The retreat from the political world suggested by the poem's title and carried out throughout the text of the poem also implies that the poet is inclined to create what Glenn Willmott calls a "narcissistic paradise". According to Willmott, Yeats's poems often move from the world of social interaction to a place where the individual finds seclusion, as is also the case in the pastoral Yeats's earlier poems "The Lake Isle of Innisfree, "The Song of the Happy Shepherd", and "The Sad Shepherd". All of the poems create a "utopia" in which the poet finds relief from public life by withdrawing from social spheres and entering into a mythical setting, yet "Politics" is unique in that it lacks the pastoral qualities of the earlier works and finds solitude in a different time rather than a different place.

==Critical response==
To Lewis MacAdams, the presentation of "Politics" was Yeats's attempt to counter Mann's argument that meaning are presented in political terms. MacAdams argues that "Politics" suggests that the pull of "nostalgia and love" appears to Yeats to be stronger than the call of "war and war's alarms" presented in line 10. In La poétique de W. B. Yeats, Jacqueline Genet suggests that the opposing forces in the poem are the public life and the private life, which she equates to a battle between the self and the anti-self. To Genet, contradictions are at the center of "Yeatsian politics", and she suggests that "Politics" represents the poet's inner struggle to remain disengaged from the world around him and remain focused on the private life. For Yeats, Genet suggests that the struggle to remain objective is cyclical, citing "Easter, 1916" as an example of Yeats allowing political forces to dictate poetical, or personal reflection.

Phillip L. Marcus, in Yeats and Aesthetic Power argues that "Politics" clearly represents a different view on art that many of Yeats's earlier works in that the politics are no longer limited to Ireland and the United Kingdom but have grown to encompass all of Europe.

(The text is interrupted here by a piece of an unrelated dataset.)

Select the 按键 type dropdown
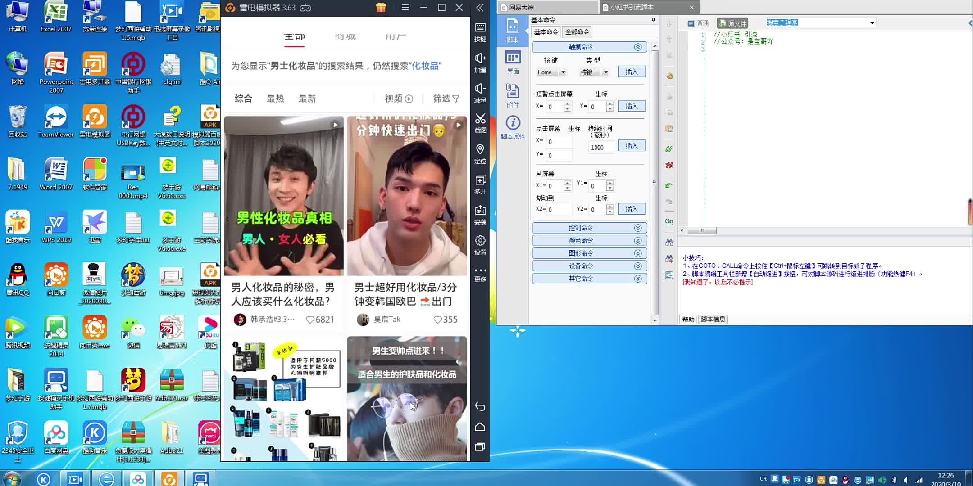This screenshot has height=486, width=973. pyautogui.click(x=592, y=72)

Marcus argues that Yeats's paradigms resembled less of Thoor Balylee and London, as they did in his earlier poems, and more of a broader scope that included other countries. While Yeats had sought a larger audience for his poetry and achieves success beyond Ireland, he fails to create a political voice to speak to the new audience and sinks back into the seclusion of personal interest. Marcus suggests that Yeats, while attracted to the idea of Fascism because of its "respect for both sides of social and political dichotomies", chooses instead to honor a "cultural nationalism" that is independent of politics.